The proliferation of math circles in the United States is perhaps no surprise. In the 1990s, the U.S. Department of Education took part in two video studies, during which 8th grade lessons in several countries were recorded. The second study, conducted in 1999, showed that of the seven countries surveyed, the United States—ranked lowest in terms of test scores—was the only one that neglected to teach its students conceptual skills. Meanwhile, in its statement of beliefs, the National Council of Teachers of Mathematics explicitly notes the positive role of mathematical reasoning; council president Cathy Seeley says that math circles like the Kaplans’ are not only educationally sound but also “likely to help students in their mathematical thinking.”

The irony is that when they were kids, the Kaplans hated math.

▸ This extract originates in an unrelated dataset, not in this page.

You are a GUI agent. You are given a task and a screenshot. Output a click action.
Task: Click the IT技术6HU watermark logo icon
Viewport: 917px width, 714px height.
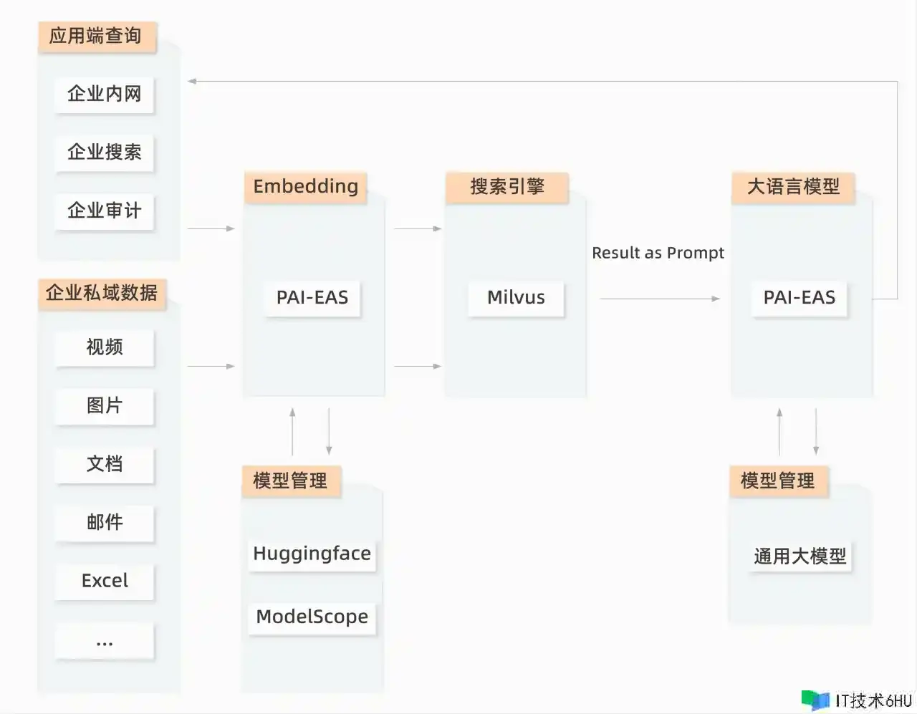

Bob described his first encounter with the subject as “badly taught in a Quaker school in upper New York state.” He always failed math classes, “and I was rather proud of that,” he remembered. “Here was this nonsense that other people thought was worth a lot, ... and I was damned if I was going to put a lick of work into it.”

He did, however, put effort into learning Greek, Sanskrit, and any other topic that would further his philosophy studies, his first love. But later, as a high schooler, “I came to realize [that] to attack the problems I was interested in, I’d have to understand some mathematics and also to approach the problems through mathematics,” he recalled. “And then the sheer beauty of it just hooked me.”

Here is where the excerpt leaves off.